The tests configuration defined at tests/config.json is very helpful, but it isn't configured to use a blame repository or generate blame UI output. If you're making changes that affect the blame UI or might interact with it, it helps to test with it!

The searchfox configuration defined at tests/searchfox-config.json exists for this purpose. It indexes the entirety of the repository. It can be built via the Makefile by invoking the following to build the index at ~/searchfox-index (whereas tests is built at ~/index).

make build-searchfox-repo

Note that you will need to do a couple things for this to work right:

  • You need to make sure any changes you've made to the searchfox repository are committed to git. output-file.rs depends on the blame repository having lines that match up exactly with the state of the source files checked out from git or it can panic because of accessing beyond the end of vectors. (The blame data will also be wrong.)
  • You need to make sure the blame repository has been updated. The Makefile will take care of this for you, but if you're running indexer-run.sh manually without first running indexer-setup.sh, you may experience problems.

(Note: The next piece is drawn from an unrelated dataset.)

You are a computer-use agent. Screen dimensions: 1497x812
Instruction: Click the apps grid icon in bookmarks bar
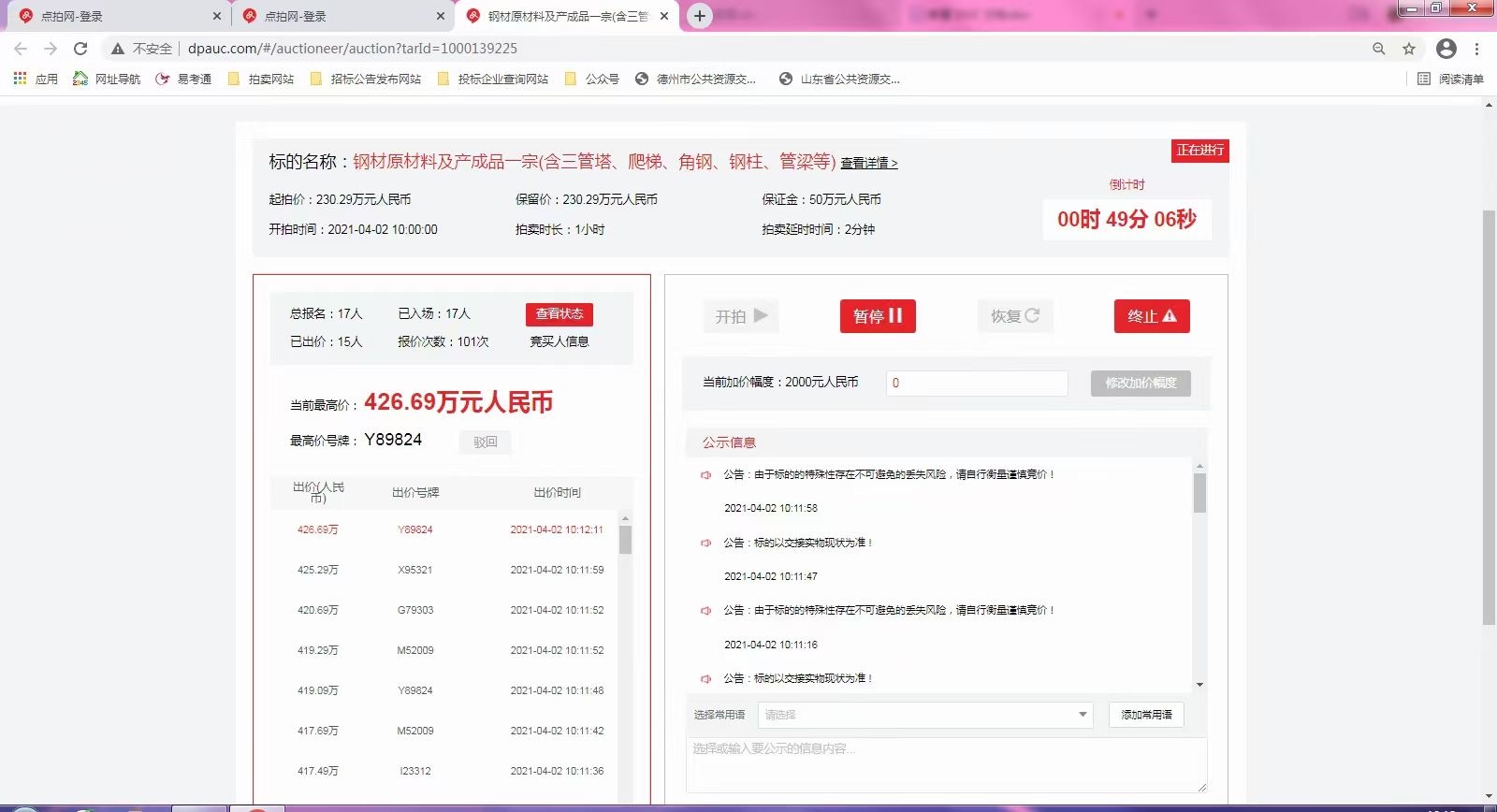pos(20,79)
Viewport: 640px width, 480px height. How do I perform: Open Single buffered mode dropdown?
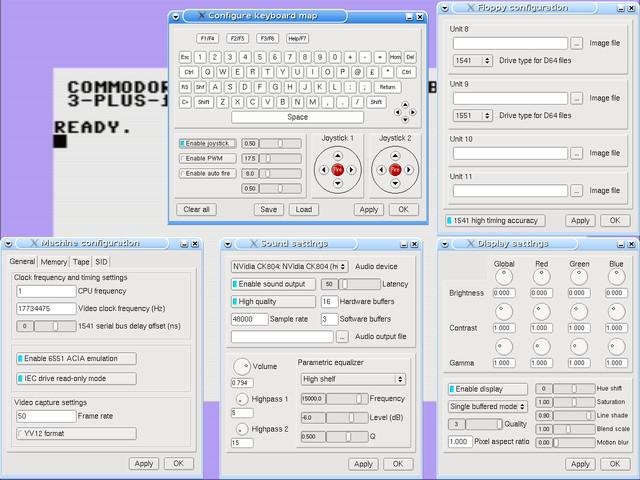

Also note that this will terminate any previously running tests web servers even though the indexes live at different directories (~/index versus ~/searchfox-index). If you find that you want both the tests and searchfox configurations to be served at the same time, you can add a new configuration file and update these docs and submit a pull requests. Thanks in advance!

Testing changes against mozilla-central

If you are making more extensive changes to searchfox, it's usually advisable to test them against mozilla-central before landing them. While it's possible to do this locally, the normal way to do this is:

  • If you have made any changes to the in-tree indexing process, such as the clang plugin, run the relevant try jobs using the mozilla-central try infrastructure. If you haven't made any changes, you can skip this step and the AWS indexing job will just reuse mozilla-central's most recently nightly searchfox data.
  • Run an AWS indexing job using trigger_indexer.py.

Details below.

Running mozilla-central try builds for changes to in-tree indexing

For testing changes to the clang-plugin, run these steps, followed by the steps in the next section.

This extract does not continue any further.